The comments came a day after Chinas finance minister Jin Reinqing announced that Beijing was hiking its defence allocation by nearly 18 per cent to $44 billion this year.
In the budget allocations last week, finance minister P. Chidambaram earmarked Rs 96,000 crore — or nearly $21.3 billion — for defence. The defence establishment was worried that this sum was barely enough to implement modernisation programmes.
We want more. Because of various controversies in the last 10-15 years (there was a slowdown) and we have to modernise our army, navy and air force. But the finance minister has given a categorical commitment in the House that funds would be available for national security. I am satisfied with that, Antony said here.
Asked if he was benchmarking Indias defence allocations against that of China, Antony replied: We do not want to compete. We have to strike a balance between bread, butter and security. Indias defence allocations rose by about 8 per cent from the budgetary estimates for 2006-07.

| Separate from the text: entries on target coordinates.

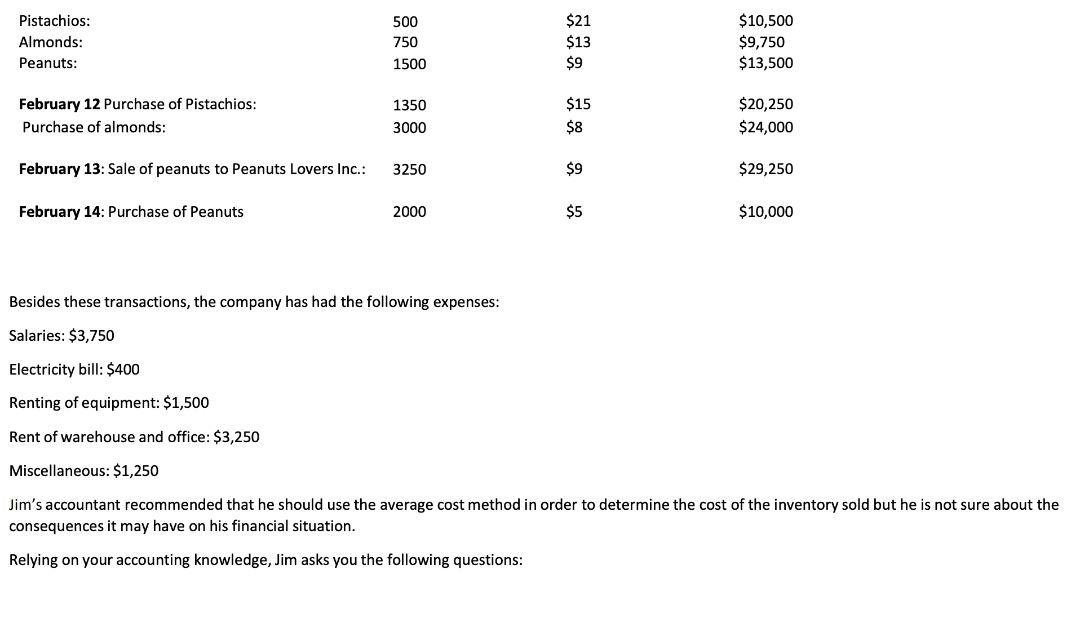
Task: Click the $29,250 sale total
Action: click(765, 169)
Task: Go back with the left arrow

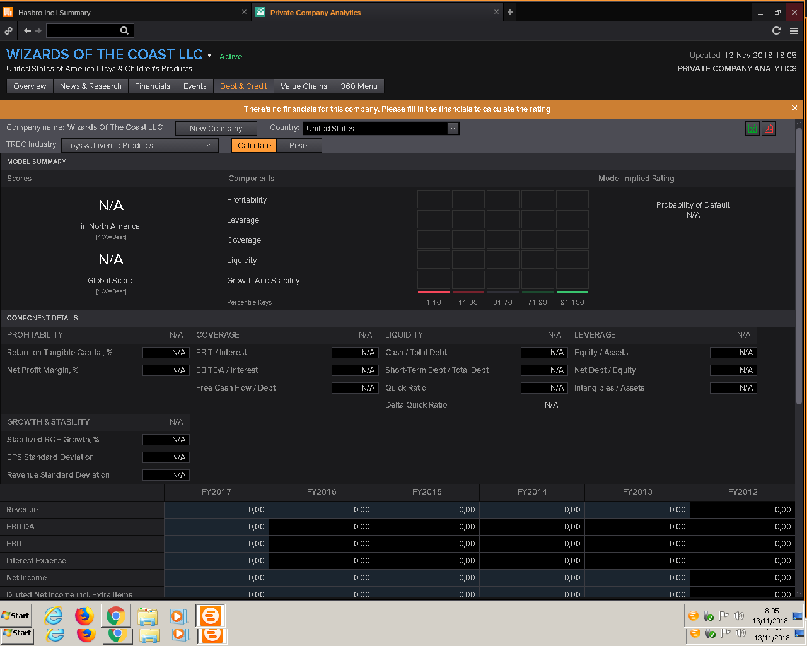Action: 27,30
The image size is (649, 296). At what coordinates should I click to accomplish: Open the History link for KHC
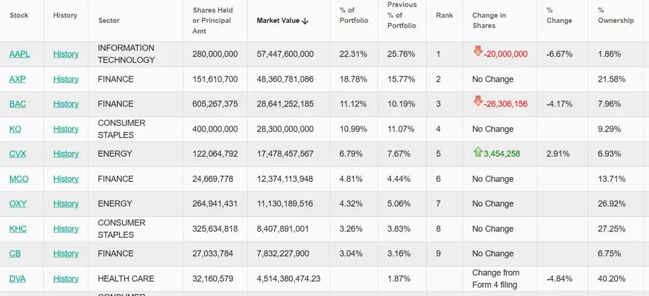point(66,229)
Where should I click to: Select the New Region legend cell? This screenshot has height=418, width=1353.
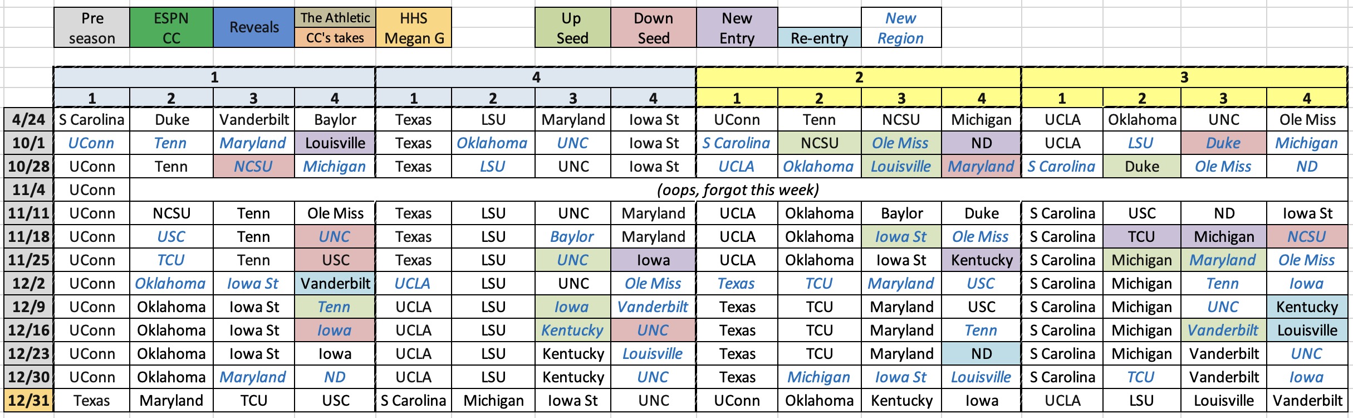point(900,28)
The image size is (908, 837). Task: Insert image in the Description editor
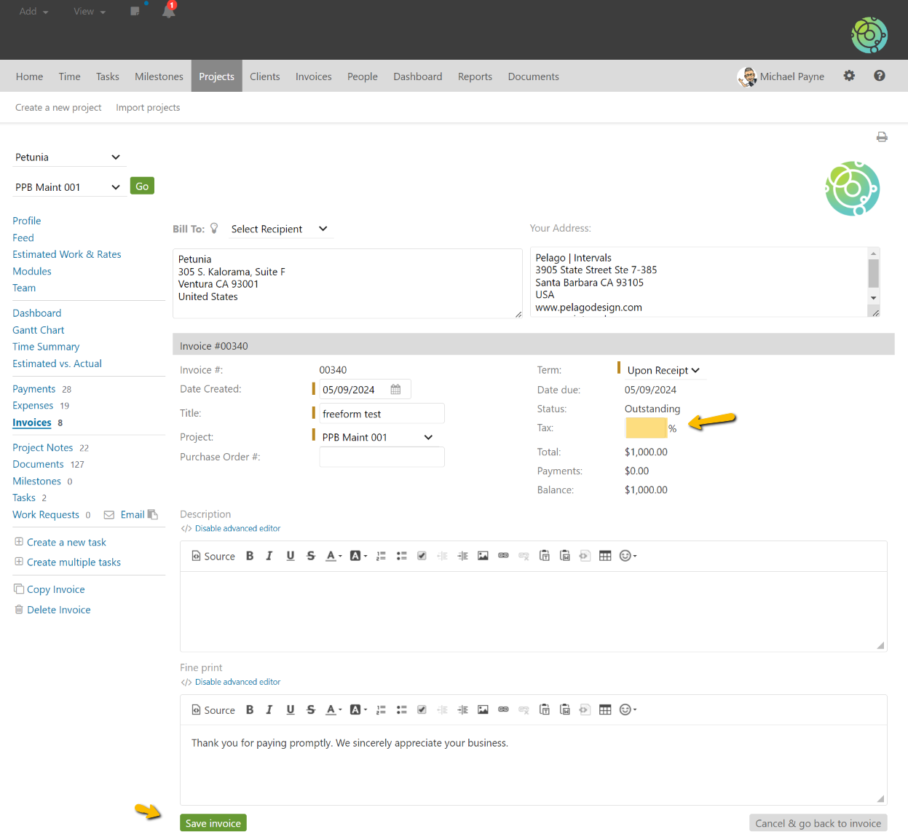(483, 556)
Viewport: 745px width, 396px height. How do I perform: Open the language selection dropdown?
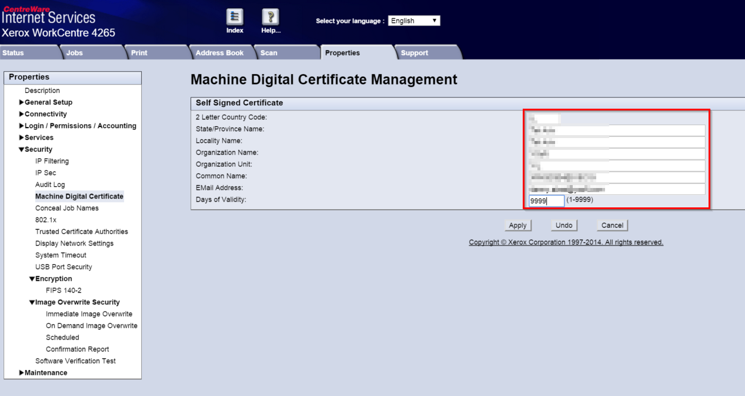(414, 20)
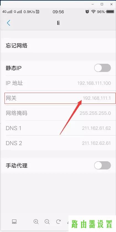Tap the IP 地址 field value
116x232 pixels.
(x=94, y=83)
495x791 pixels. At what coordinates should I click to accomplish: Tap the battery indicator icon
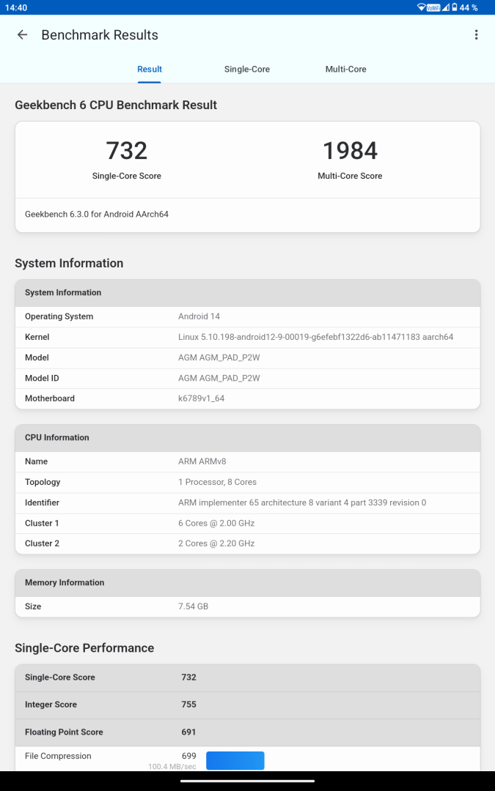click(455, 7)
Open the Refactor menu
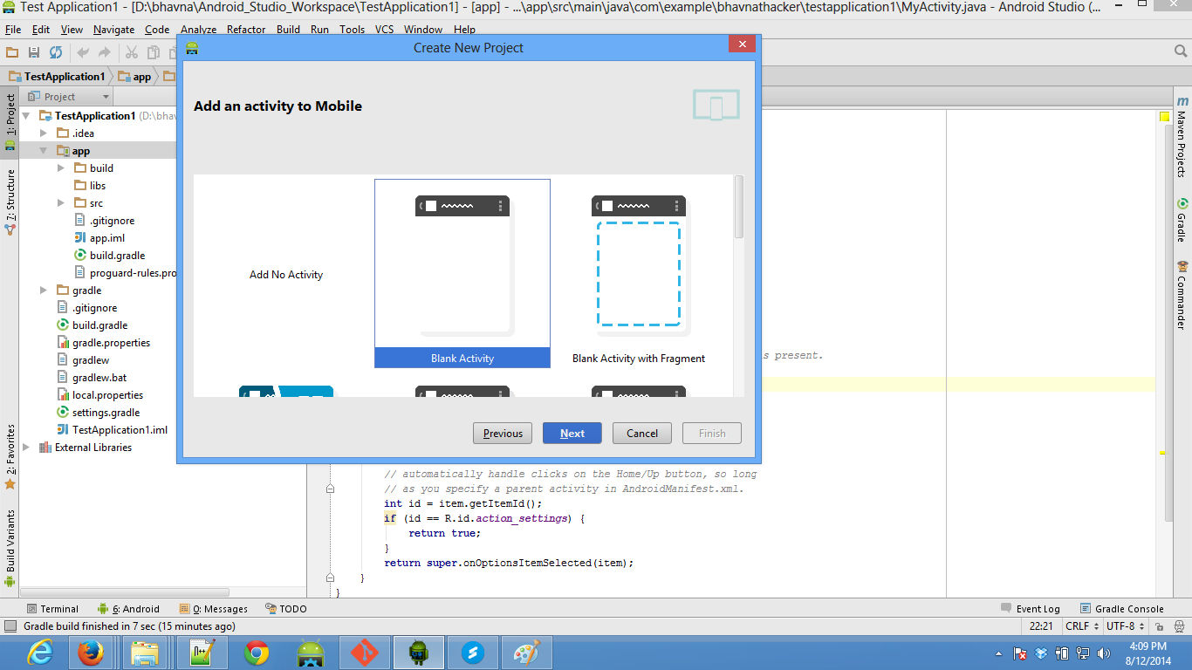The width and height of the screenshot is (1192, 670). (246, 30)
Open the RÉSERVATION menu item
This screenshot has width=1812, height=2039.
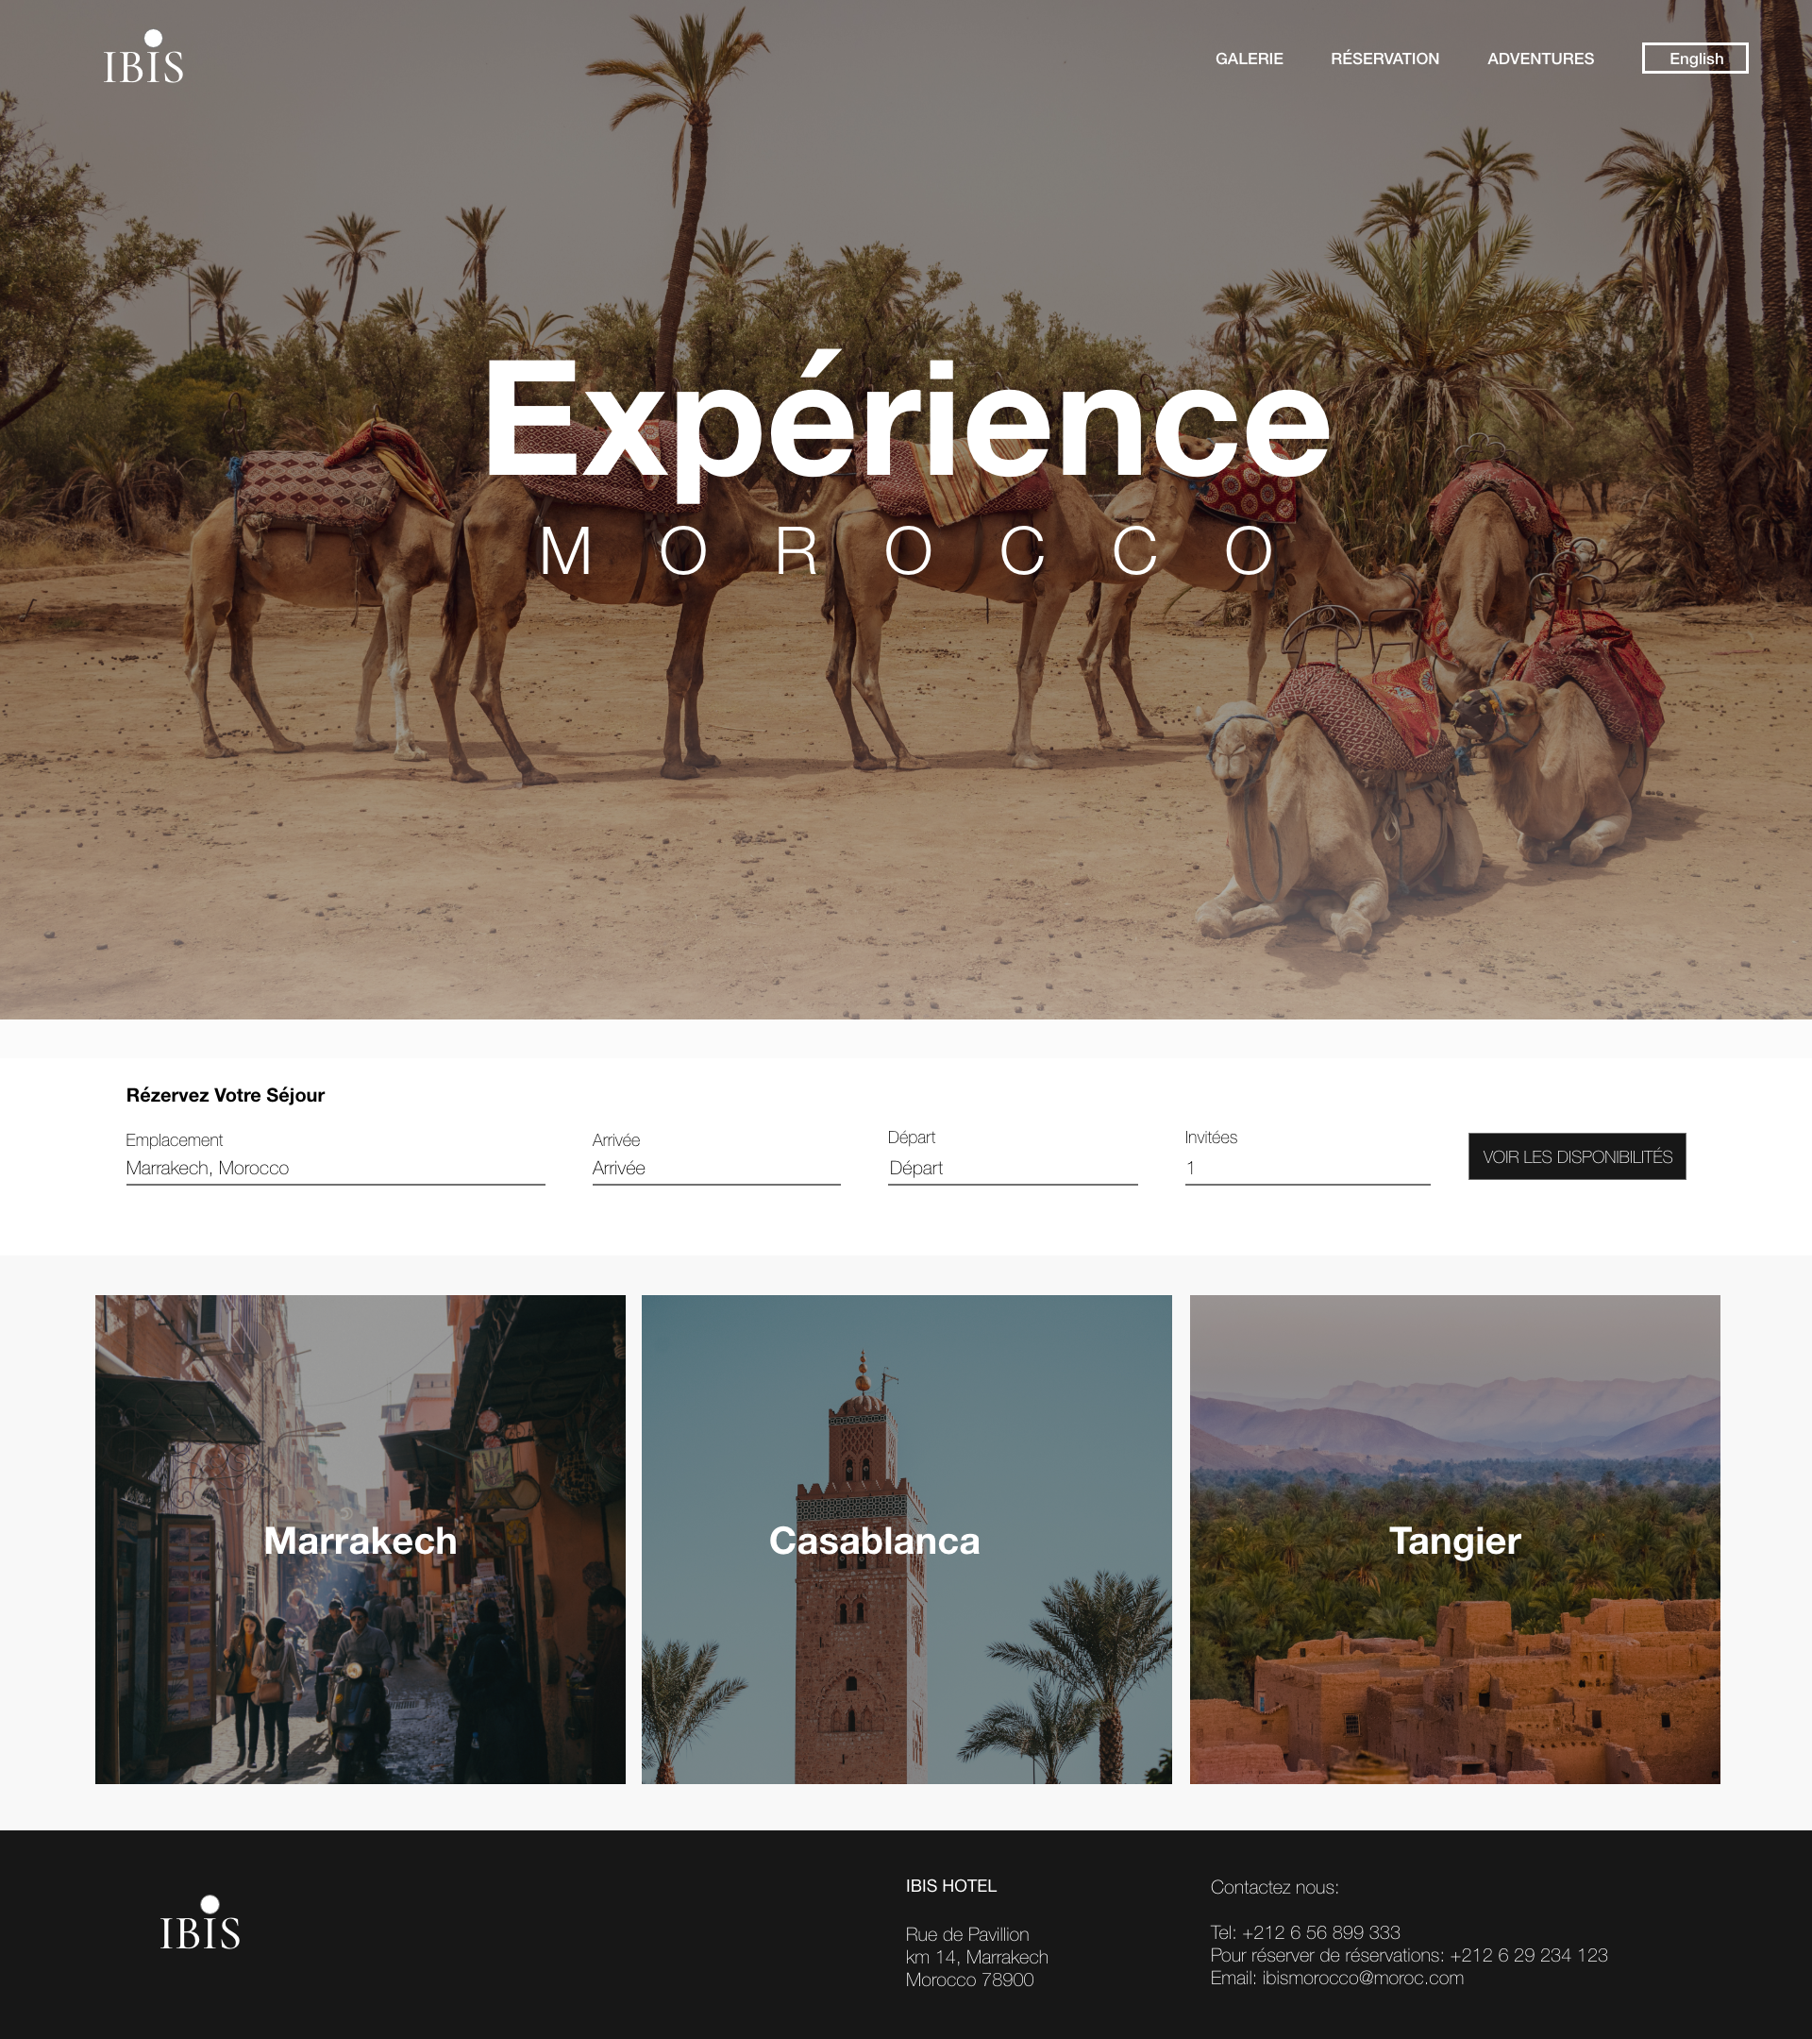click(x=1384, y=59)
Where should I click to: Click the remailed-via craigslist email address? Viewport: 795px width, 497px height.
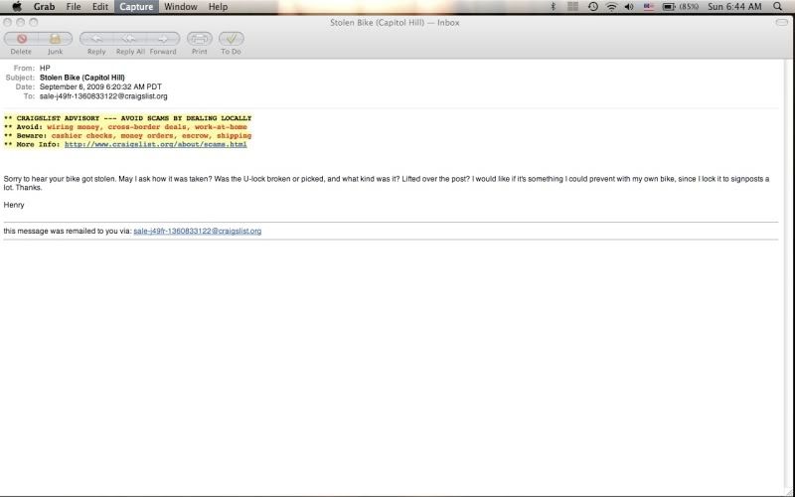tap(197, 231)
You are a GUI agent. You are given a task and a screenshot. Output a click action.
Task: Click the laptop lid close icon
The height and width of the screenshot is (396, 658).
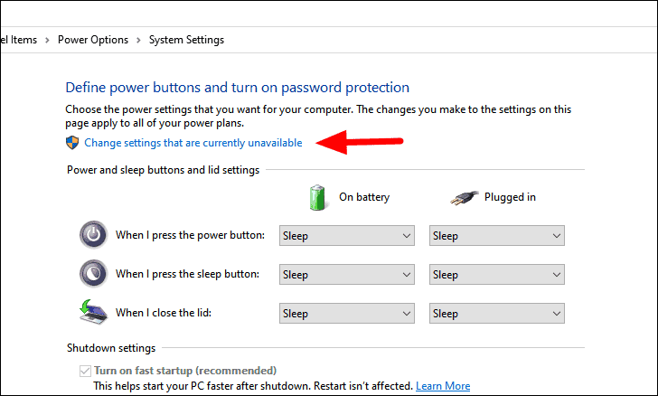coord(94,313)
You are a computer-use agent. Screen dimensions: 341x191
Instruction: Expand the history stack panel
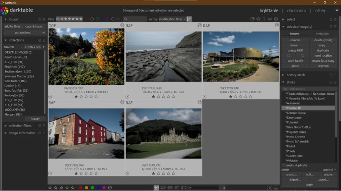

The Chinese finance minister yesterday said: The increase will cover the cost of improving the armys ability to fight a defensive war under hi-tech conditions.…
Indias defence establishment could not spend the 2006-07 allocation. The revised estimates show about Rs 3,000 crore in capital expenditure are unspent.
Every year, a small portion of the money is returned. I want to assure you that next year not a single rupee will be wasted, Antony said.
Mulford plea
US ambassador David Mulford has said at the Indo-US business meet in Delhi that US defence equipment companies are ready with creative ideas for joint production and transfer of technology but India should provide transparency and a level-playing field.